December Events & Festivals
What's happening during your visit
Sacramento's annual Christmas parade typically runs through the downtown grid in early December, tracing a route along J Street and Capitol Mall toward the waterfront. It's a community parade in the honest sense — high school marching bands, equestrian units from the region's agricultural fair circuit, float entries from local businesses — rather than a televised spectacle. The crowd that lines the barriers tends to be Sacramento families and neighborhood residents rather than tourists, which gives it an unpretentious quality that larger holiday events often lose. The stretch near the Capitol is the best viewing position; arrive 30 minutes early to claim a spot at the corner where the route turns.
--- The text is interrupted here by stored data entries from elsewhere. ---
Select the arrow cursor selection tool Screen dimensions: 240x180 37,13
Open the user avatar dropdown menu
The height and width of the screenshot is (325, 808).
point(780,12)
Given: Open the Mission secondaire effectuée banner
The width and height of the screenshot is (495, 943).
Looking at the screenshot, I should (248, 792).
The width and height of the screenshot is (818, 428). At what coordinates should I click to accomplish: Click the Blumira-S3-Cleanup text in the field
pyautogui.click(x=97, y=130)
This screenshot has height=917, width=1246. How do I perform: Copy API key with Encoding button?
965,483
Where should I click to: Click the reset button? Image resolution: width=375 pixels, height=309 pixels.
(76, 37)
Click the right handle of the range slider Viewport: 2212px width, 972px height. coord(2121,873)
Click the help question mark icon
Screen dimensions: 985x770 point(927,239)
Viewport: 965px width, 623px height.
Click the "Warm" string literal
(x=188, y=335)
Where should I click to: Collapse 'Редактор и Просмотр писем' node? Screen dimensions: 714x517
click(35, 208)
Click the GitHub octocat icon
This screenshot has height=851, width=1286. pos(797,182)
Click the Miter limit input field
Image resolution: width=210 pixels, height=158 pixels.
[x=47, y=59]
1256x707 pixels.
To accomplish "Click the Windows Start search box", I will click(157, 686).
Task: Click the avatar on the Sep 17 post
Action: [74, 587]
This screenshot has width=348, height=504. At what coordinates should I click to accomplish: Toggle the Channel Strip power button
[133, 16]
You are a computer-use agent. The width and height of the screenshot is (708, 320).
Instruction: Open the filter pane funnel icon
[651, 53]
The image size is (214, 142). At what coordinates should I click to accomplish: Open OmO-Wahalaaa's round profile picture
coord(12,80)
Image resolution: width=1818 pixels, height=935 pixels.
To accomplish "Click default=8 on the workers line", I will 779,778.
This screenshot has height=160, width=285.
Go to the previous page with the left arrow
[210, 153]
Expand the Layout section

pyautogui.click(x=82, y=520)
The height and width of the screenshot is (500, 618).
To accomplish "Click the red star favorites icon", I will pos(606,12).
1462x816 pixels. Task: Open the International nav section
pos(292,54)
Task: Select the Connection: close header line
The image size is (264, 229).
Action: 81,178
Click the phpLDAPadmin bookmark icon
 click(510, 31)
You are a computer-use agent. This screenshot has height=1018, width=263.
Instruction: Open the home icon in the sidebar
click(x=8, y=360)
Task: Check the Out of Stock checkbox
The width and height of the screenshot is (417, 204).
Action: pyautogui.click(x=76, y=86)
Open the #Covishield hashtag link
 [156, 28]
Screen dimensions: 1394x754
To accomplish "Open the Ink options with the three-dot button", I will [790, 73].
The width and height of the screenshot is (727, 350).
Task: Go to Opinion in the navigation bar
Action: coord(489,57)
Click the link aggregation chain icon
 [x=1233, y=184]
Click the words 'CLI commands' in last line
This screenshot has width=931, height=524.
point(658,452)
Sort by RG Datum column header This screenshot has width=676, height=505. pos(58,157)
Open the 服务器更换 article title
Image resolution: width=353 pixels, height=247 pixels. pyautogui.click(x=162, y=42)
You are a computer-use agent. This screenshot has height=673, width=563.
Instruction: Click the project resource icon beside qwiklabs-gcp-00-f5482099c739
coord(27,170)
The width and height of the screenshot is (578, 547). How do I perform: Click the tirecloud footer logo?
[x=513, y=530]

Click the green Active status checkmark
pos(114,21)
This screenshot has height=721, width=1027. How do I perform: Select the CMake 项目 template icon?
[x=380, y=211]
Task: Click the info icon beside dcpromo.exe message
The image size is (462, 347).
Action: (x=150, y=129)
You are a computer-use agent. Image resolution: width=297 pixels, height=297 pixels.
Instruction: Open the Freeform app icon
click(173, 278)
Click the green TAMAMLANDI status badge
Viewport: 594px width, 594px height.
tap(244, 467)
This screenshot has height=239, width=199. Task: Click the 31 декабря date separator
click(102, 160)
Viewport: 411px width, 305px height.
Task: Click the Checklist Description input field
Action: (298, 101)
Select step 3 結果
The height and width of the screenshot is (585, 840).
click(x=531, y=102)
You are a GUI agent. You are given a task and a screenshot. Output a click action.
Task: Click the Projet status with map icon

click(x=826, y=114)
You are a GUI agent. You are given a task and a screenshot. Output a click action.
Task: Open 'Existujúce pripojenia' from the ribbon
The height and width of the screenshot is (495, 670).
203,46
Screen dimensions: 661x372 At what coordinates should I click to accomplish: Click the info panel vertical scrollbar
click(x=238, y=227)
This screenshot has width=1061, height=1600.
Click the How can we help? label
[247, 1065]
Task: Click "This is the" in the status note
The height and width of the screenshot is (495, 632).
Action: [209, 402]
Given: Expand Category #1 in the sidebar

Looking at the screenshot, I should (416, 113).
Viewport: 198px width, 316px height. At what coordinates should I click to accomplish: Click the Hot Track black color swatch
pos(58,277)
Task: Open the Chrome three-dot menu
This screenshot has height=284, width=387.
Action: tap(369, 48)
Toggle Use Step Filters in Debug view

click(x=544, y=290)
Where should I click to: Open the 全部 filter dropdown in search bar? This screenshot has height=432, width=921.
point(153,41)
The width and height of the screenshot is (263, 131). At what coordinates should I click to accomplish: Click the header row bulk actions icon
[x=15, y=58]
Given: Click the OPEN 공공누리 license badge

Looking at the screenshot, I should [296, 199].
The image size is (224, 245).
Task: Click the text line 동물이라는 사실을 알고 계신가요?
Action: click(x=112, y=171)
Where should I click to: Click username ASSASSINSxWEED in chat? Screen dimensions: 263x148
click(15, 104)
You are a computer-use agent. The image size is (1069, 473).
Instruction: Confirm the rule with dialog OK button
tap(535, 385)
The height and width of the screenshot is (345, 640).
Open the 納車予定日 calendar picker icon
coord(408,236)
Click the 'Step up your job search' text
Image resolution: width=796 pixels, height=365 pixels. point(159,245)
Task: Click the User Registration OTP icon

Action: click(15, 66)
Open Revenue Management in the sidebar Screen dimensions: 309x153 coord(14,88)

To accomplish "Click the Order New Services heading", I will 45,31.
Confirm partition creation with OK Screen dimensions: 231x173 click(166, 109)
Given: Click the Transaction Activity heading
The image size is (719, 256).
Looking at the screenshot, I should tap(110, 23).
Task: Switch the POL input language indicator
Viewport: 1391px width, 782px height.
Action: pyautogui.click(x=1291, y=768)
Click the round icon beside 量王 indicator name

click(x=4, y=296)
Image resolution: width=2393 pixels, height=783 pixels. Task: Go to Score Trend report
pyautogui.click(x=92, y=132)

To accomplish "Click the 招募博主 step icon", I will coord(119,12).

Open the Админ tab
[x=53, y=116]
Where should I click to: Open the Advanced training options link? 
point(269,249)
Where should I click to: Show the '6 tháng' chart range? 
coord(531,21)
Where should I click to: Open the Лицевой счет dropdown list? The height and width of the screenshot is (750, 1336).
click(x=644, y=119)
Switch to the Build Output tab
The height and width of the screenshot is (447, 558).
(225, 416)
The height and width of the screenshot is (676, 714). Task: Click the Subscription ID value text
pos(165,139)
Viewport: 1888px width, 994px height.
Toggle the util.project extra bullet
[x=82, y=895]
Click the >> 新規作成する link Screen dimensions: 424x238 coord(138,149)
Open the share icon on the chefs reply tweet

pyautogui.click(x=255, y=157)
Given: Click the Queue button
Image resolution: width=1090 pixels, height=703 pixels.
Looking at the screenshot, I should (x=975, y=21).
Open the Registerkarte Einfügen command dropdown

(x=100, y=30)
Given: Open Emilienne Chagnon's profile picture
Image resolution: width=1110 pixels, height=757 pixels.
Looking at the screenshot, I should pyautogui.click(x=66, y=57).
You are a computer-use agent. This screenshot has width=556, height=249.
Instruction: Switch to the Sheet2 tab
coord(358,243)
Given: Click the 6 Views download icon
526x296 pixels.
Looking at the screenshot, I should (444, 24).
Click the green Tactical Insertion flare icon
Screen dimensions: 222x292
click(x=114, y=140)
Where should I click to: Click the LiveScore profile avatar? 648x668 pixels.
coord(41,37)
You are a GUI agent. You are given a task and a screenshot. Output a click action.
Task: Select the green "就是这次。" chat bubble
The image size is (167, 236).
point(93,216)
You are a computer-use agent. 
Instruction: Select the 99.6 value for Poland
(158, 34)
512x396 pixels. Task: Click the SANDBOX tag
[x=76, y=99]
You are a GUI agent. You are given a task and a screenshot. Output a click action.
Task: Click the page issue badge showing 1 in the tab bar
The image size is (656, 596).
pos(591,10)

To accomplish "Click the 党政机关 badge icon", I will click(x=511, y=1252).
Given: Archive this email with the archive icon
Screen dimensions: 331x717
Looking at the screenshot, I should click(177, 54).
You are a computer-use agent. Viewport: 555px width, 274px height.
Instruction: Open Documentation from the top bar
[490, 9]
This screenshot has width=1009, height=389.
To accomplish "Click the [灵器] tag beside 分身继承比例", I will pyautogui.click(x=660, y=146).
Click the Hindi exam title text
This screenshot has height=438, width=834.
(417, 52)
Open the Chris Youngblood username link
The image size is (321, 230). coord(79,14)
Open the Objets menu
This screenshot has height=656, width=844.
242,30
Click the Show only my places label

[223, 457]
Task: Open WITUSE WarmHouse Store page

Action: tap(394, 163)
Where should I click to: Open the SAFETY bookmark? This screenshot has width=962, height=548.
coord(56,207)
The California Department of General Services lights Capitol Park annually in early December, and the ceremony itself — typically a brief program on the Capitol steps followed by the moment the 40 acres of trees and pathways come on — draws a cross-section of Sacramento that you don't often see in one place: state workers, East Sacramento families, international students from Sacramento State, regulars from the Midtown bars who wander over after work. The park stays lit through New Year's, so the ceremony night itself isn't the only opportunity, but the crowd energy of the first night is worth experiencing if your December arrival coincides with it. The walk from Capitol Park west toward Old Sacramento afterward, through the quiet blocks of the original grid, is one of the better Sacramento evenings.
Sacramento's primary arena venue — the Golden 1 Center, which opened in 2016 in central the downtown grid — programs a New Year's Eve event most years, ranging from concert headliners to Sacramento Kings basketball depending on the schedule. The surrounding Downtown Commons (DOCO) plaza activates for the evening with outdoor vendors and a midnight countdown. Whether or not the arena event matches your taste, the Golden 1 Center's street-level plaza and the K Street corridor in the blocks immediately surrounding it will be the center of Sacramento's public New Year's activity — street closures typically go up by 10 PM and the area draws a crowd regardless of what's ticketed inside.